Supply voltage will be a plausible one; probably 12V or so. Count LEDs (white and warm-white separately) and series resistors; divide the number of LEDs by the number of series resistors (divided by two), which will give the number of series-connected LEDs. Measure Vf of an LED (I'm almost sure it'll be standard 3.5V-ish) and you can work out the intended supply voltage.
I have come across, on this forum, led strips containing a mix of white and warm white LEDs but having only 2 connectors. An h-bridge was necessary to drive those. But I agree it's pretty rare and unlikely.
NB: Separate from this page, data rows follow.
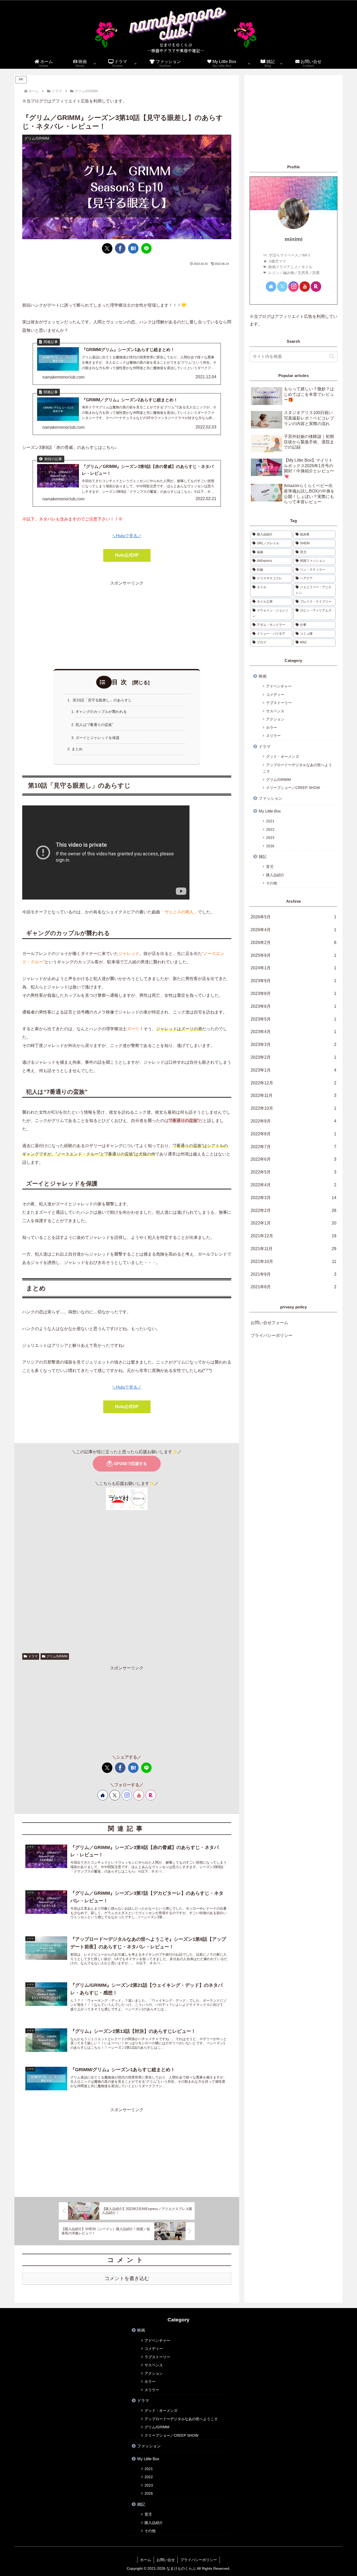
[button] (332, 356)
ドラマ (33, 1656)
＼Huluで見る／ (127, 536)
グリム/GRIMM (57, 1656)
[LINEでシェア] (146, 248)
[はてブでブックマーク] (133, 248)
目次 (121, 682)
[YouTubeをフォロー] (139, 1795)
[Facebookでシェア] (120, 248)
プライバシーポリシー (271, 1335)
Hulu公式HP (127, 555)
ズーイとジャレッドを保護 (97, 738)
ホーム (145, 2560)
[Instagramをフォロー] (127, 1795)
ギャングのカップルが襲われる (101, 711)
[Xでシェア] (107, 248)
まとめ (77, 749)
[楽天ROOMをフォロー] (151, 1795)
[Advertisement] (126, 281)
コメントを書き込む (127, 2278)
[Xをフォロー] (115, 1795)
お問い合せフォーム (269, 1322)
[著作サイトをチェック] (102, 1795)
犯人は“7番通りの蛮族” (94, 725)
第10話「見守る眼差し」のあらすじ (102, 700)
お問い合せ (166, 2560)
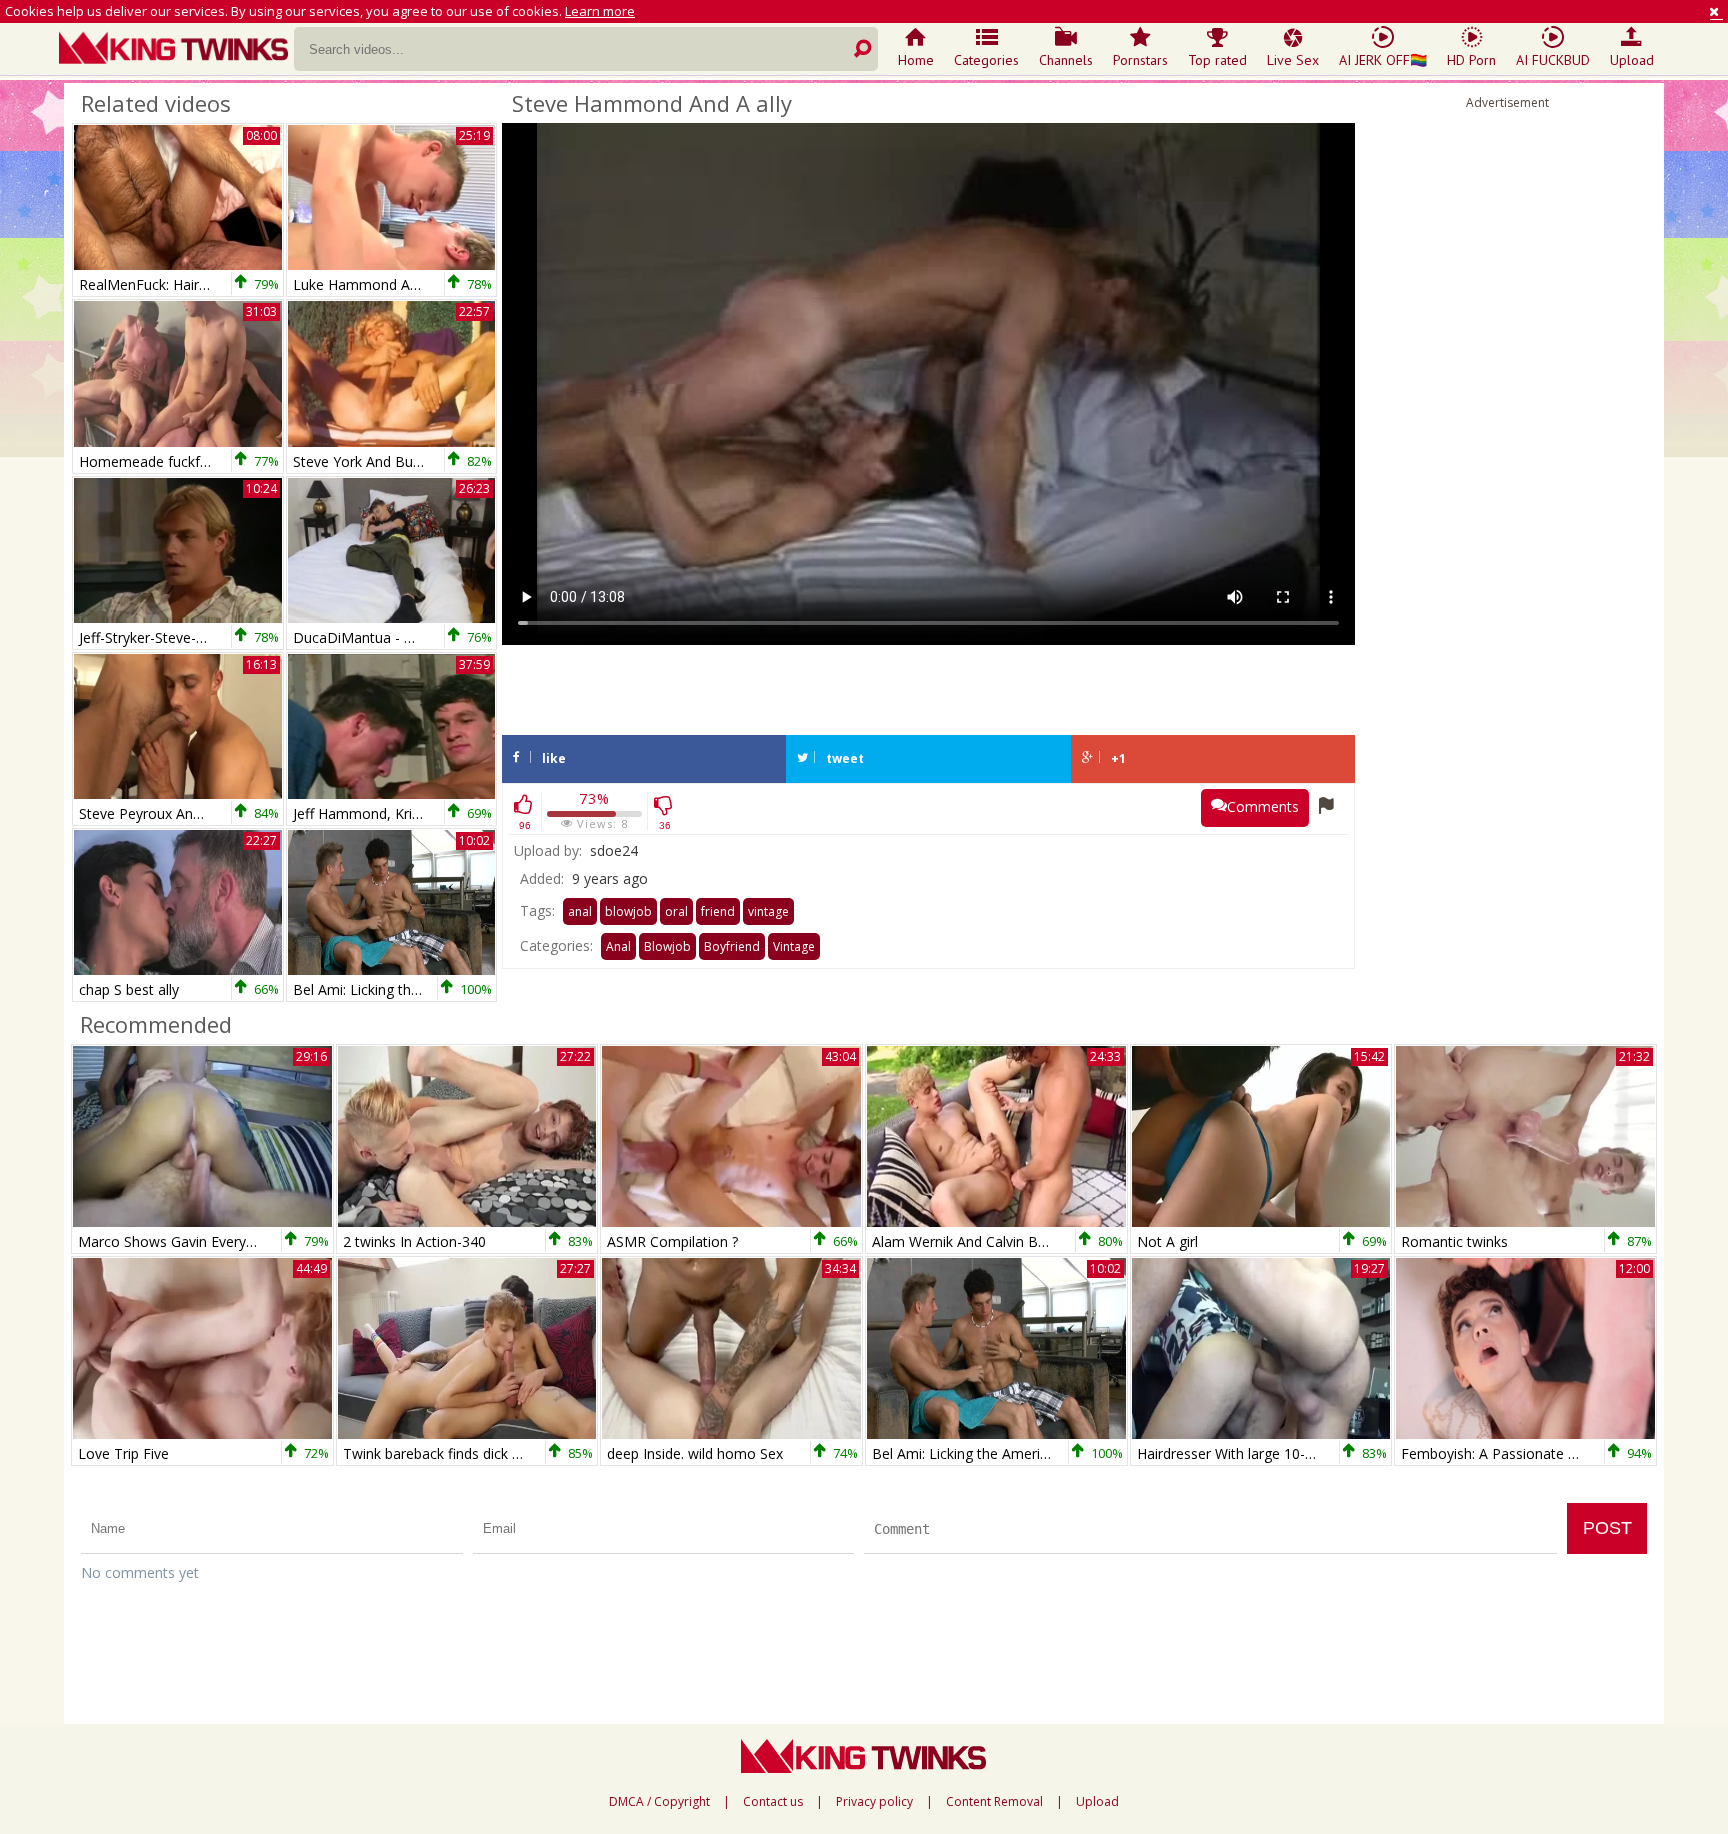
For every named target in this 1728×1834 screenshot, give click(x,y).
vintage (768, 911)
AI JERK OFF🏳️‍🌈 (1383, 60)
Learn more (600, 11)
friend (718, 911)
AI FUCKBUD (1553, 60)
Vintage (794, 946)
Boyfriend (732, 946)
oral (676, 911)
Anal (618, 946)
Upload (1632, 60)
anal (580, 911)
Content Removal (994, 1802)
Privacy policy (874, 1802)
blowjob (628, 911)
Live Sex (1293, 60)
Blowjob (667, 946)
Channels (1066, 60)
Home (916, 60)
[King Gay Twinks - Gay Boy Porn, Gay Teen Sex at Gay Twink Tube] (176, 50)
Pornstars (1140, 60)
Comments (1263, 806)
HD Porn (1471, 60)
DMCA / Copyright (659, 1802)
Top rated (1217, 60)
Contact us (773, 1802)
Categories (986, 60)
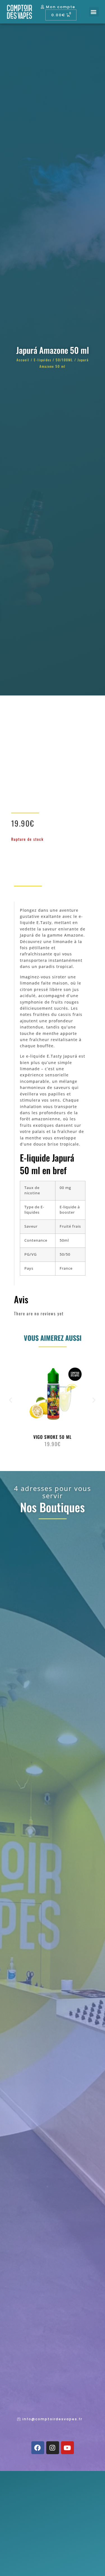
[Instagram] (52, 2447)
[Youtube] (67, 2447)
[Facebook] (37, 2447)
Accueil (23, 359)
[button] (94, 11)
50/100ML (64, 359)
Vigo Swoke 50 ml (52, 1437)
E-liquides (42, 359)
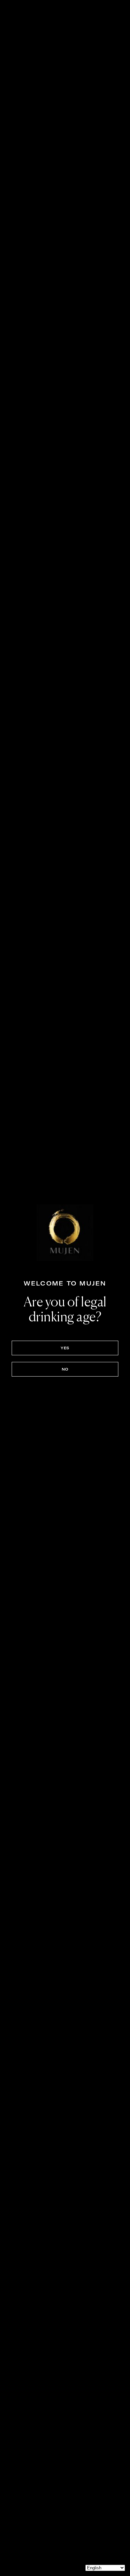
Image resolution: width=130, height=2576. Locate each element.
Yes (65, 1348)
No (65, 1369)
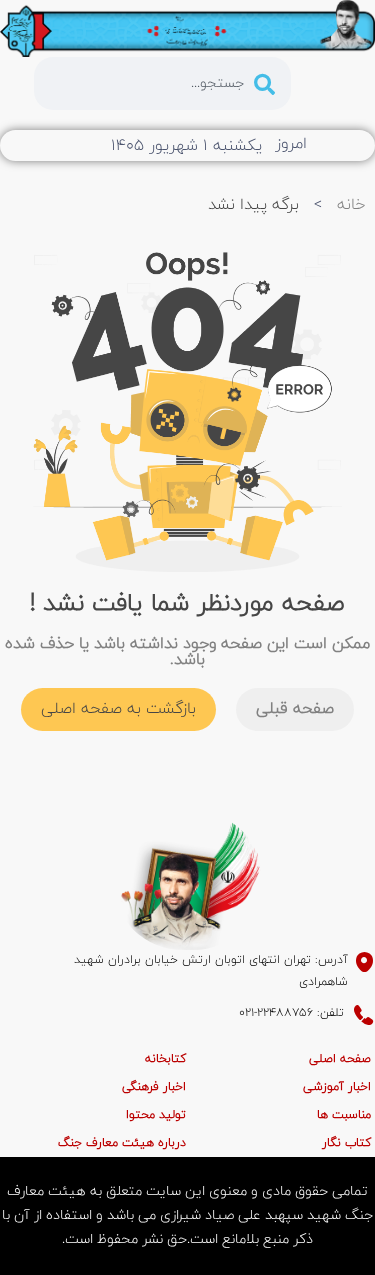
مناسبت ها (344, 1115)
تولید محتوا (156, 1115)
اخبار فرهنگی (154, 1087)
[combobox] (162, 83)
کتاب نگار (346, 1143)
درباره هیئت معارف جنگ (122, 1143)
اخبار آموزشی (337, 1087)
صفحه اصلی (340, 1059)
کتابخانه (165, 1059)
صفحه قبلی (295, 709)
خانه (351, 205)
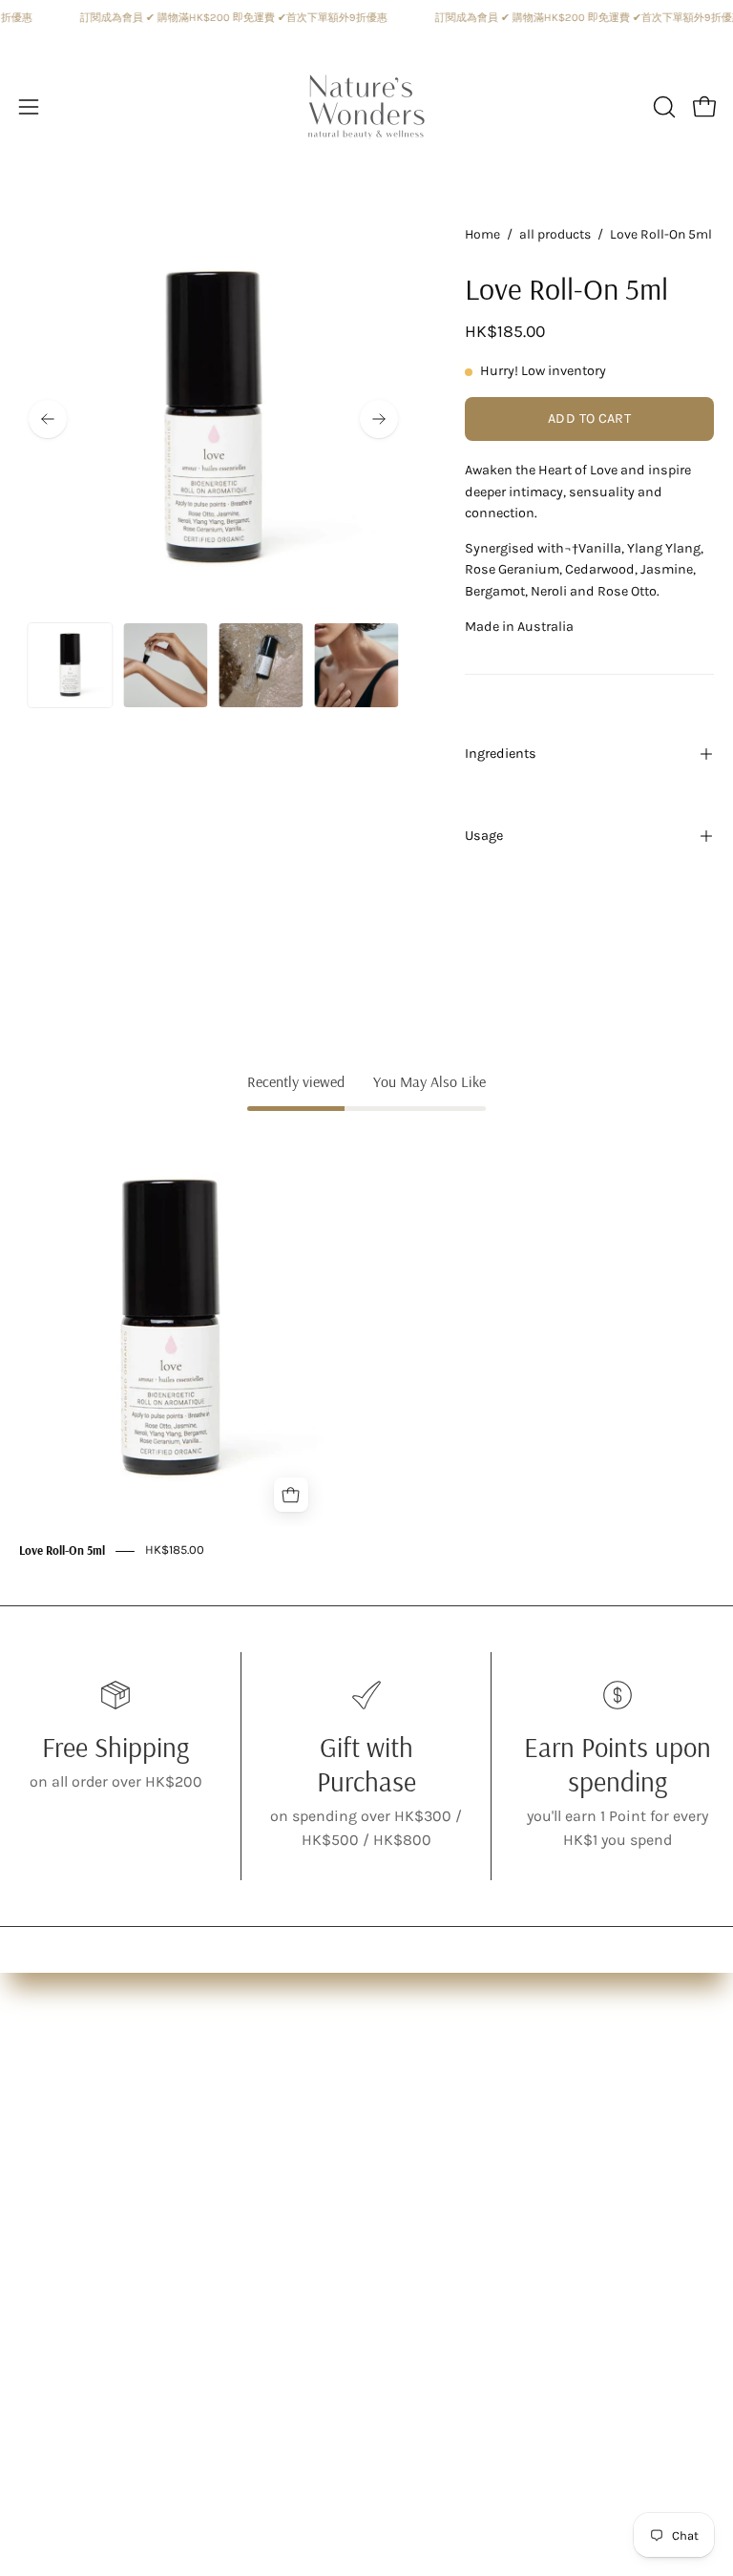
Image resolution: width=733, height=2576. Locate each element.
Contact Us (424, 2194)
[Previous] (48, 419)
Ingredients (500, 753)
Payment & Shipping (459, 2131)
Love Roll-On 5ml (62, 1551)
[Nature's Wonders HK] (366, 107)
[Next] (379, 419)
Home (482, 234)
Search (410, 2099)
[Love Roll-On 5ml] (70, 665)
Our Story (51, 2099)
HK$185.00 (174, 1550)
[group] (366, 1346)
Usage (484, 835)
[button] (662, 107)
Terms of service (441, 2162)
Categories (56, 2131)
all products (555, 234)
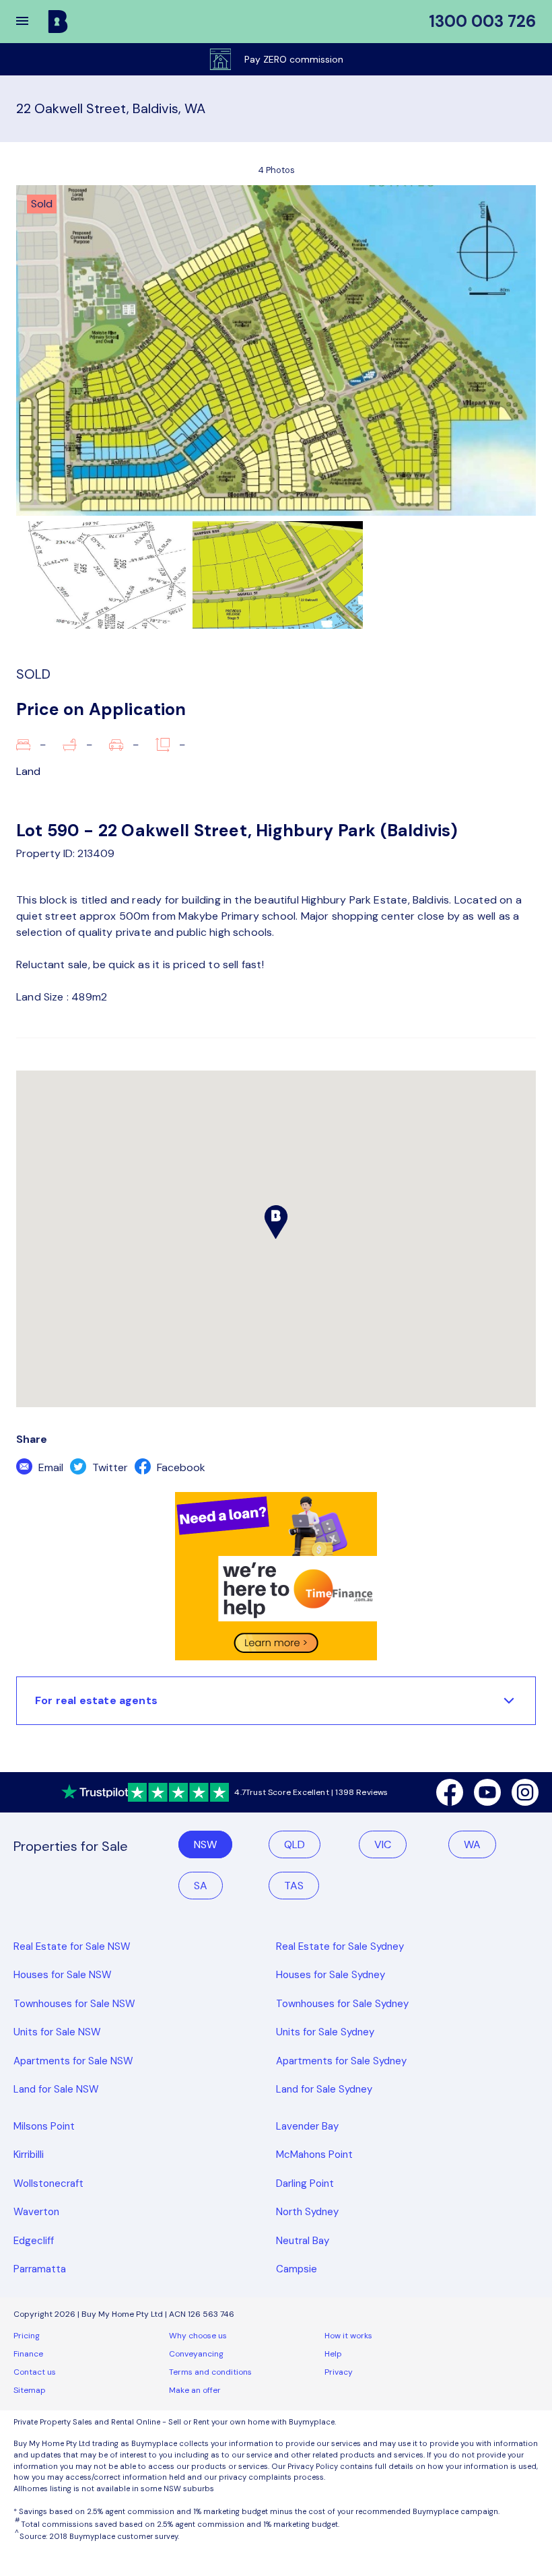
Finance (28, 2353)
I think there would need to be far more resistors than there are for such a low voltage.
You may be right. 14 resistors = 7 strings of white LEDs per color.
I guesstimate around 7 LEDs per color, which would make 24V a more likely supply voltage.
Hi again !
Thanks you all for your replies. So i tried to test the connectors with a multimeter as said by PaulRB. I soldered wires onto the ring for more test with the arduino.
Here's the installation :
It's a simple 5V supply wired to + and - of the ring, the others are wired to the arduino. I tried to use fastpixel and neopixel libraries but it doesn't seems to work, nothing happend. So i searched more info about it, i could'nt fin th reference on internet :
But i found the original product where it comes from :
I don't have much time for now so sorry for the late replies and thank you again ! i'll try to find more info
How did you connect it? I expect you only need to connect 3 things to the ring to get the RGB to work:

- and - to the +5V and GND output of your PSU
D to a data pin on your Arduino
GND output of the PSU connected to GND on the Arduino.
Btw, since the white LEDs are most likely intended to run on a 24V power supply, there's a possibility of a complication here. There are two pads on opposite sides of the + sign on the strip and it's possible that one is for the 5V of the addressable RGB LEDs and the other for the 24V of the white LED arrays. Maybe you ended up connecting the +5V to the wrong pad?